Above is a summary of all of the government requests we received in 2013, along with our responses. If these numbers seem U.S.-centric for a service that receives roughly half of its traffic from outside the U.S., remember that Tumblr is based in New York City and has no offices abroad, so most of the requests we receive are from U.S.-based law enforcement officials.

In 2013, Tumblr provided information, whether data or content, in response to 76% of all requests made, covering 428 blog URLs. This represents approximately 0.00026% of all blogs on Tumblr. Tumblr refused to produce anything at all in response to 24% of the government requests for user information that it received in 2013.

The majority of our domestic requests consisted of subpoenas, followed by search warrants. As shown above, Tumblr produced blog content in response to 31% of domestic requests, account data in response to 84% of domestic requests, and nothing at all in response to 16% of domestic requests. In cases where no content or data was produced, the requests may have been withdrawn, or were defective, or we may have objected to the requests on legal grounds.

Tumblr’s General Policy on User Notice

Consistent with our commitment to transparency with our users, we believe it’s important for them to know when their accounts have been targeted by a law enforcement request. As explained in our Law Enforcement Guidelines, our policy is to notify users of any request for their account information by providing them with a notice letter and a copy of the legal process we received, as well as a reasonable period of time to challenge the request in court.

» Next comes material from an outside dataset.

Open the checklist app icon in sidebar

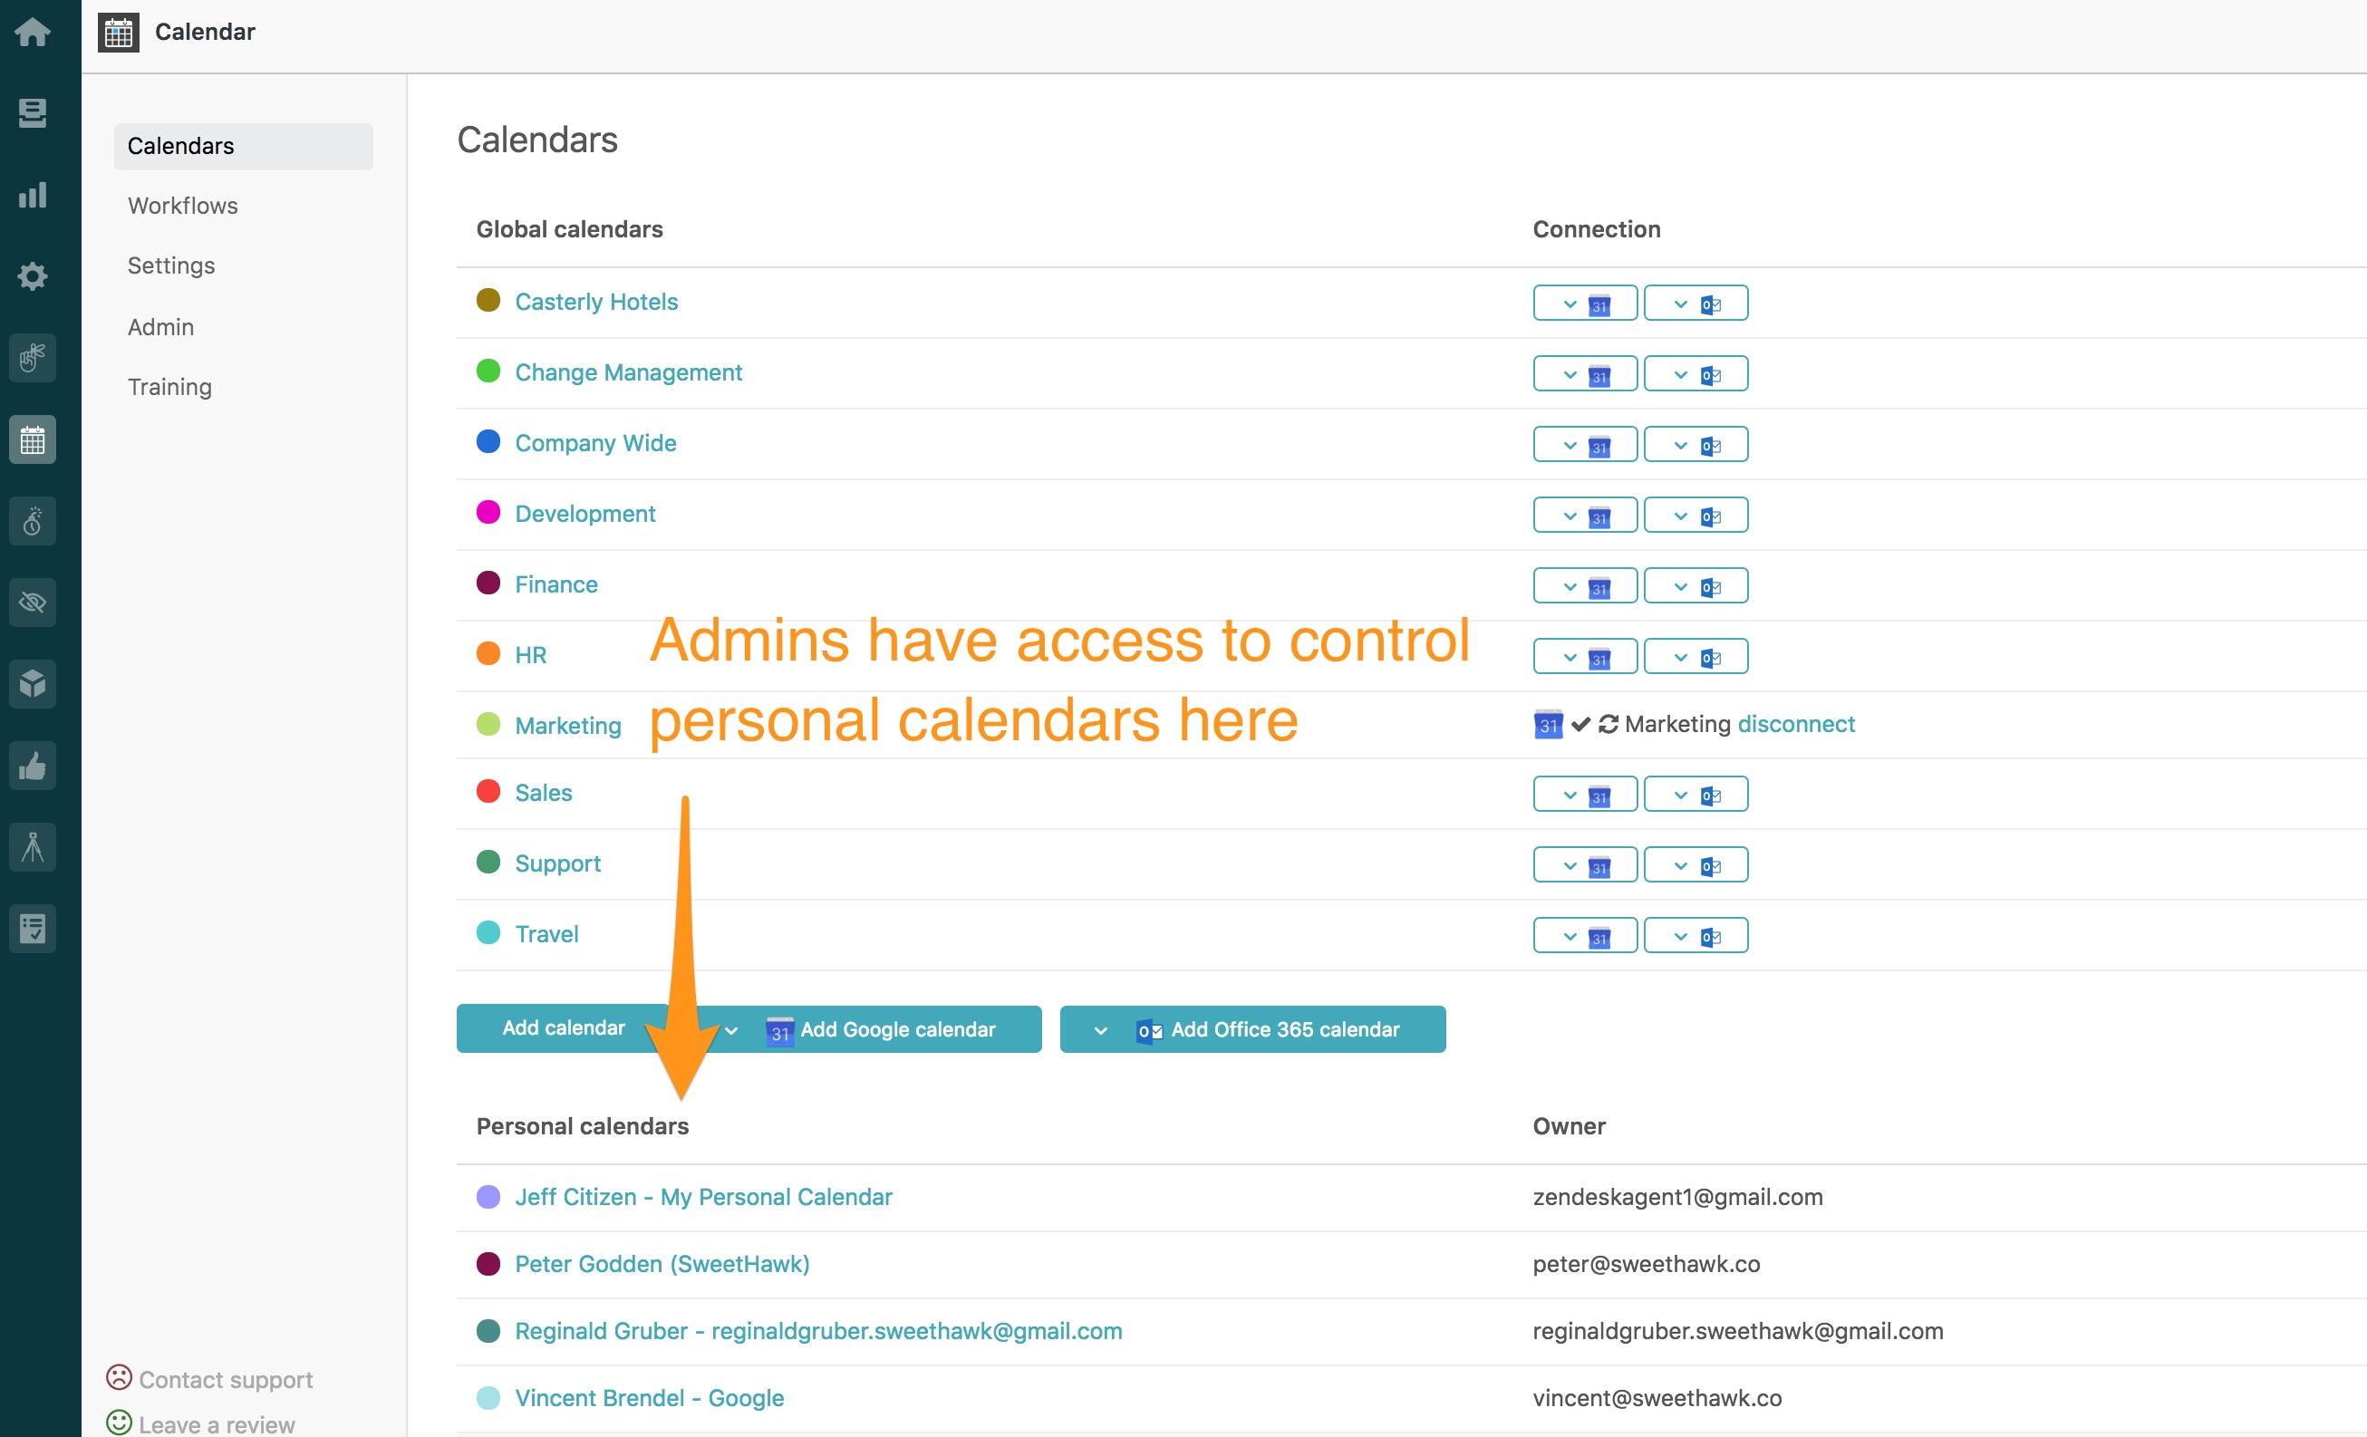(x=33, y=929)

Note, though, that if a request is coupled with a non-disclosure order, we are legally prohibited from notifying the targeted user. A judge may issue a non-disclosure order if the judge concludes that providing the user with notice could lead to the destruction of evidence, an attempt by the user to escape law enforcement, or could cause some other major impediment to the investigation.

Additionally, under our policies, we may not provide notice in emergency situations where we, in conjunction with government officials, conclude that the additional time required to provide notice prior to the production of information might lead to imminent death or serious bodily injury. This has been primarily in cases when a user posted a credible suicide note, and we were asked to disclose limited account data to help officials locate the user and provide him or her with immediate medical help.

Finally, exceptional cases arise that present a serious threat to public safety, such as cases involving impending violent crimes or harm to minors. In such cases, we generally do not provide notice to users, because we believe the interest in protecting the public outweighs the interest in providing notice.